Gaza was a watershed. Those 1,400 Palestinians did not die in vain. Their martyrdom has transformed political reality, and the world is not the same as it was before the onslaught. The hope is that justice will be done, those responsible for the massacre will be punished, and the basis will be laid for overcoming the adversary relationship once and for all.

The Goldstone Reflex

The IDF, acting like “mad dogs,” as Israeli military historian Martin van Crefeld would put it (2), not only ravaged the infrastructural basis of the Palestinian economy and society, but also deliberately targeted premises of the United Nations itself. Secretary General Ban Ki-Moon, visiting the remains of the bombed out UN headquarters, said he was “just appalled. Everyone is smelling this bombing still. It is still burning. It is an outrageous and totally unacceptable attack against the United Nations.”

Why the IDF should dare attack clearly designated U.N. facilities remains an enigma. Even the most Rambo-minded Israelis could not possibly have imagined they would come out scot free. Perhaps the reasons are to be found on a deeper psychological level: perhaps it is the case that the Israeli establishment, in its continuing hysteria to deny the historical fact of the 1947-1948 ethnic cleansing of Palestine (the Nakba), sought to eliminate facilities of the UNRWA, because UNRWA was the entity established to care for the Palestinian refugees who had been created by the Nakba. Whatever the underlying psychological motivations (and here clinical psychiatrists should be consulted), the fact is, the IDF did target those institutions, all of which were most conspicuously marked for identification.

And, as any rational person could have predicted, the response of the UN was to challenge the legality of the IDF’s actions, even in war. Ban Ki-Moon went ahead in June to instruct the UN Legal Counsel to prepare and formulate claims for compensation for these losses; a committee investigating the damage estimated it at $11 million, which the UN would demand Israel pay.
More important than material claims was the political decision to proceed against the perpetrators, through the instrument of a special UN commission. Established on April 3, 2009 by the president of the Human Rights Council, this Fact Finding Mission on the Gaza Conflict had the mandate “to investigate all violations of international human rights law and international humanitarian law that might have been committed at any time in the context of the military operations that were conducted in Gaza during the period from 27 December 2008 and 18 January 2009, whether before, during or after.” The Mission, led by South African Justice Richard Goldstone, met several times in Geneva in May, July, and August, and conducted three field visits, to Gaza and Amman. They spoke with Gaza authorities and those of the Palestinian Authority, but received no cooperation from the Israelis. They submitted lists of questions to all three sides, but received answers only from Gaza and the PA. They conducted 188 individual interviews and reviewed over 300 reports related to the war.
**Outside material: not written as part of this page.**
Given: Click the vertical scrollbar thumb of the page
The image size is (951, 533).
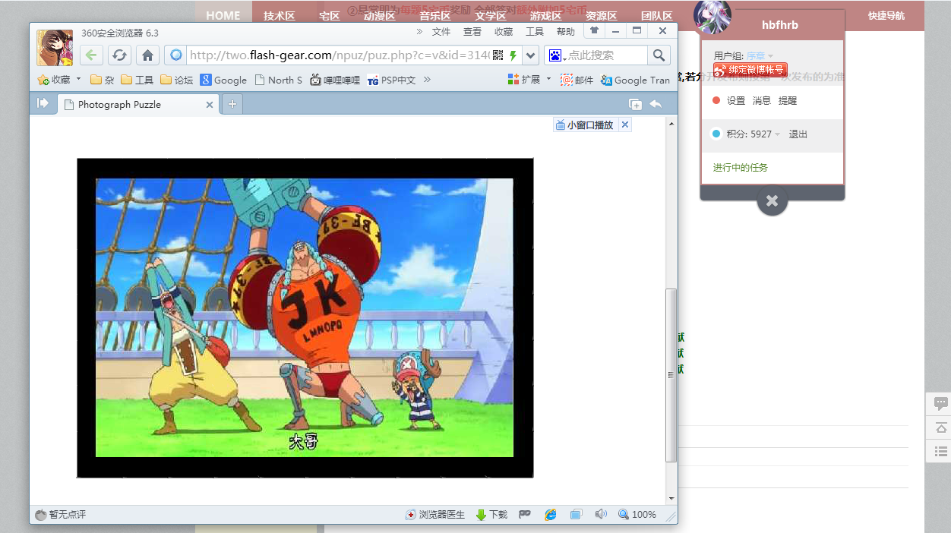Looking at the screenshot, I should (671, 376).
Their report, issued on September 15, 2009, was surprisingly courageous. Entitled, “Human Rights in Palestine and Other Occupied Territories: Report of the United Nations Fact Finding Mission on the Gaza Conflict” ( [link to www2.ohchr.org] it charged that Israel had deliberately targeted and killed Palestinian police, attacked the UNRWA field office, which at the time housed 600-700 civilians, with “high explosive and white phosphorous munitions” (p. 14), “directly and intentionally attacked the Al Qods Hospital in Gaza City and the adjacent ambulance depot with white phosphorous shells,” and attacked the UNRWA school in Jabalya which housed 1,300 people with mortar shells – an attack it deemed “in violation of international law” (p. 15). The Mission further documented that Israelis fired on civilians fleeing their homes with white flags, and targeted a mosque with a missile during evening prayers. It found that in these cases, “the conduct of the Israeli armed forces constitute grave breaches of the Fourth Geneva Convention in respect of willful killings and willfully causing great suffering to protected persons and as such give rise to individual criminal responsibility. It also finds that the direct targeting and arbitrary killing of Palestinian civilians is a violation of the right to life” (p. 16). Furthermore, the UN investigating team studied incidents of destruction of infrastructure and concluded that “Unlawful and wanton destruction which is not justified by military necessity amounts to a war crime” (p. 17). Such infrastructure included industrial plants, food production, water installations, sewage treatment plans, housing, etc. In addition, Israeli forces used Palestinians as human shields, which “also is a war crime” (p. 19), and detained civilians, including women and children, in degrading conditions, inflicting on them “a collective penalty,” again in violation of Geneva and qualifying as a war crime (p. 20).

The Mission furthermore explored the effects of the 18-month blockade on Gaza in terms of destruction of economic infrastructure, health facilities, and educational institutions. It “considered whether the series of acts that deprive Palestinians in the Gaza Strip of their means of sustenance, employment, housing and water, that deny their freedom of movement and their right to leave and enter their own country, that limit their access [to] a court of law and an effective remedy, could amount to persecution, a crime against humanity” (p. 24).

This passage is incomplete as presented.